Details der Publikation - Ultra-rapid lispro improved postprandial glucose control compared to insulin lispro in predominantly Chinese patients with type 1 diabetes

Ultra-rapid lispro improved postprandial glucose control compared to insulin lispro in predominantly Chinese patients with type 1 diabetes : A prospective, randomized, double-blind phase 3 study

© 2023 The Authors. Diabetes, Obesity and Metabolism published by John Wiley & Sons Ltd..

AIMS: To investigate the efficacy and safety of ultra-rapid lispro (URLi) versus insulin lispro in predominantly Chinese patients with type 1 diabetes (T1D) in a prospective, randomized, double-blind, treat-to-target, phase 3 study.

MATERIALS AND METHODS: Following a lead-in period, during which insulin glargine U-100 or insulin degludec U-100 was optimized, patients were randomly assigned (1:1) to URLi (n = 176) or insulin lispro (n = 178).
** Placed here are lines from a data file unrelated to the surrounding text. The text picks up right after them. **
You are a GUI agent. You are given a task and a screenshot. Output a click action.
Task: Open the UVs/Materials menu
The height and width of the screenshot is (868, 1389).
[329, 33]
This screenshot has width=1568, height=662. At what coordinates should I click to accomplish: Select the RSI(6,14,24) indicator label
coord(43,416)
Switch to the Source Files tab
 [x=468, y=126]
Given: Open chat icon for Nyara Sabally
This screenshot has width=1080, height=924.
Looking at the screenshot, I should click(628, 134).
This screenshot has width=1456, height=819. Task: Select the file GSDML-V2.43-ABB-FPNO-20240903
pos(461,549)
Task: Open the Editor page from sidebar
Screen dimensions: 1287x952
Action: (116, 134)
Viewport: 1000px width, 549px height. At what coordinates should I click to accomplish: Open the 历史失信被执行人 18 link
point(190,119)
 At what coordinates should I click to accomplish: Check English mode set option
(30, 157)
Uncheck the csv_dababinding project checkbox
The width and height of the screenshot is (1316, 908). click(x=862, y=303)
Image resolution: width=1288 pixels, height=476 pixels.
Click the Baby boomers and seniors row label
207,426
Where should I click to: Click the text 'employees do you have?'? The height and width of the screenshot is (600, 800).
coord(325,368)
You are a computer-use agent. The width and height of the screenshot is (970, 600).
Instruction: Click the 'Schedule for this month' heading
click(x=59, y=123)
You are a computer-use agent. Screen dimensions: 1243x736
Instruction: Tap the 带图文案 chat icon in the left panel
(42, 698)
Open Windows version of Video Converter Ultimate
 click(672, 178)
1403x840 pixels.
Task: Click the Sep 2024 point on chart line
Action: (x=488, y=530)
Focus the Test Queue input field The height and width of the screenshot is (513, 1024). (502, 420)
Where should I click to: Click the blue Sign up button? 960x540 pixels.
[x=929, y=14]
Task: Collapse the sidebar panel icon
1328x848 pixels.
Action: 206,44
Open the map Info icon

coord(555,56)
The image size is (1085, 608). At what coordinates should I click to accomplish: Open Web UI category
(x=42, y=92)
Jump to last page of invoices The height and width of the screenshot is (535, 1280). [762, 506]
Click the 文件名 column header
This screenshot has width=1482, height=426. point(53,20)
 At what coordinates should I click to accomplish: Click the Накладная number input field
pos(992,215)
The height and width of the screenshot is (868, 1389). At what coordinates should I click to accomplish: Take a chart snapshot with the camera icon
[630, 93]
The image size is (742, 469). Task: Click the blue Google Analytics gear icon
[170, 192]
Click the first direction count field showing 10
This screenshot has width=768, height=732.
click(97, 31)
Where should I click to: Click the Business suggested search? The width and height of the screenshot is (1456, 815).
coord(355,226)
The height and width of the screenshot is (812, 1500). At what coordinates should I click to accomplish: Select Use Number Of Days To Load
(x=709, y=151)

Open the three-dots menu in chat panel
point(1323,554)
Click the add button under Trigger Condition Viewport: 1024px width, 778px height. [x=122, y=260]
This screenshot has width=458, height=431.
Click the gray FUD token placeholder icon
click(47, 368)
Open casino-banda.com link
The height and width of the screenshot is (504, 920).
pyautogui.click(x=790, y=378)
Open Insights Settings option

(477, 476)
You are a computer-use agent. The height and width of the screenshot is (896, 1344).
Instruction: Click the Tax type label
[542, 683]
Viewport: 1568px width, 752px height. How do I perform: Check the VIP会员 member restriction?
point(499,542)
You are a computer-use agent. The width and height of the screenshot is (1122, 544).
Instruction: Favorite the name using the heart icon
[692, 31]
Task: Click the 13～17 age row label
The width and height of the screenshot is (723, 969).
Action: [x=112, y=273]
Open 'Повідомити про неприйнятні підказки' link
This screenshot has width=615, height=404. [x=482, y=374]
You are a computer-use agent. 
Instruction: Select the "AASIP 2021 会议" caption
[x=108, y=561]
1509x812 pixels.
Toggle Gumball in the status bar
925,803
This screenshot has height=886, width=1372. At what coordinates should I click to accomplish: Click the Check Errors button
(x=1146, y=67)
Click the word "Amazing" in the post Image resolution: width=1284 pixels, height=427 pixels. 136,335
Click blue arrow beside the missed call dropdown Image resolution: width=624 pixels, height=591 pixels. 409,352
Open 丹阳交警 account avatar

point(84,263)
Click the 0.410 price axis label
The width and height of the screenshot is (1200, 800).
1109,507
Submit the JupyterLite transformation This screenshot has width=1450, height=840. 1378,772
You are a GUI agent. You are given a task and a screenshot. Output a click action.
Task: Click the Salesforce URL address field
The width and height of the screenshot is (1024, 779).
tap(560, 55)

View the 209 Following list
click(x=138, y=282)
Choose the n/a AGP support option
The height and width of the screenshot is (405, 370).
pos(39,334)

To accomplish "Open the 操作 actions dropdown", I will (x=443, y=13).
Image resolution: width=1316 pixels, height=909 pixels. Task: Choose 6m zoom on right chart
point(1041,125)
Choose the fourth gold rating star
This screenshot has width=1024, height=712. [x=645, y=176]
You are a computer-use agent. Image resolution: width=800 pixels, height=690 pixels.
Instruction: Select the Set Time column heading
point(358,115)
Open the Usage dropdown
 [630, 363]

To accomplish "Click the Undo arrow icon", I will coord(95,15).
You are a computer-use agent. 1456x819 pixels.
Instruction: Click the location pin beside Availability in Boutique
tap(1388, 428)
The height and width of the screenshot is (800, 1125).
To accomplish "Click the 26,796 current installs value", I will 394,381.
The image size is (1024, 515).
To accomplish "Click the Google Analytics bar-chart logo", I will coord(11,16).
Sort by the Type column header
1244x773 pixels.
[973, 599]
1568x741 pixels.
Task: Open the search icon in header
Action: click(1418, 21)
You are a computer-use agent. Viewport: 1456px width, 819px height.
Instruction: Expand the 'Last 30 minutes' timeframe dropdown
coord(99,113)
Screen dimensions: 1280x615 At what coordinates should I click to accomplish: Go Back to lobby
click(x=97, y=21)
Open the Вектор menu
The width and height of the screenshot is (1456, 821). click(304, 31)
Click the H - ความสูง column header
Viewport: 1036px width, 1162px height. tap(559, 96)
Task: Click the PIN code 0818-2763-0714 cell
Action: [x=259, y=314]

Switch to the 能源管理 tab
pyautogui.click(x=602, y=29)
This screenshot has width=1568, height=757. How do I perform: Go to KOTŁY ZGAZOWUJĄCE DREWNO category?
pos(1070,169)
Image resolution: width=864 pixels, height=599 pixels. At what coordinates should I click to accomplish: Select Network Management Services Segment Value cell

The primary objective was to test the noninferiority of URLi to insulin lispro in glycaemic control (noninferiority margin = 0.4% for glycated haemoglobin [HbA1c] change from baseline to week 26), with testing for the superiority of URLi to insulin lispro with regard to 1- and 2-hour postprandial glucose (PPG) excursions during a mixed-meal tolerance test and HbA1c change at week 26 as the multiplicity-adjusted objectives.

RESULTS: From baseline to week 26, HbA1c decreased by 0.21% and 0.28% with URLi and insulin lispro, respectively, with a least squares mean treatment difference of 0.07% (95% confidence interval -0.11 to 0.24; P = 0.467). URLi demonstrated smaller 1- and 2-hour PPG excursions at week 26 with least squares mean treatment differences of -1.0 mmol/L (-17.8 mg/dL) and -1.4 mmol/L (-25.5 mg/dL), respectively (p < 0.005 for both) versus insulin lispro. The safety profiles of URLi and insulin lispro were similar.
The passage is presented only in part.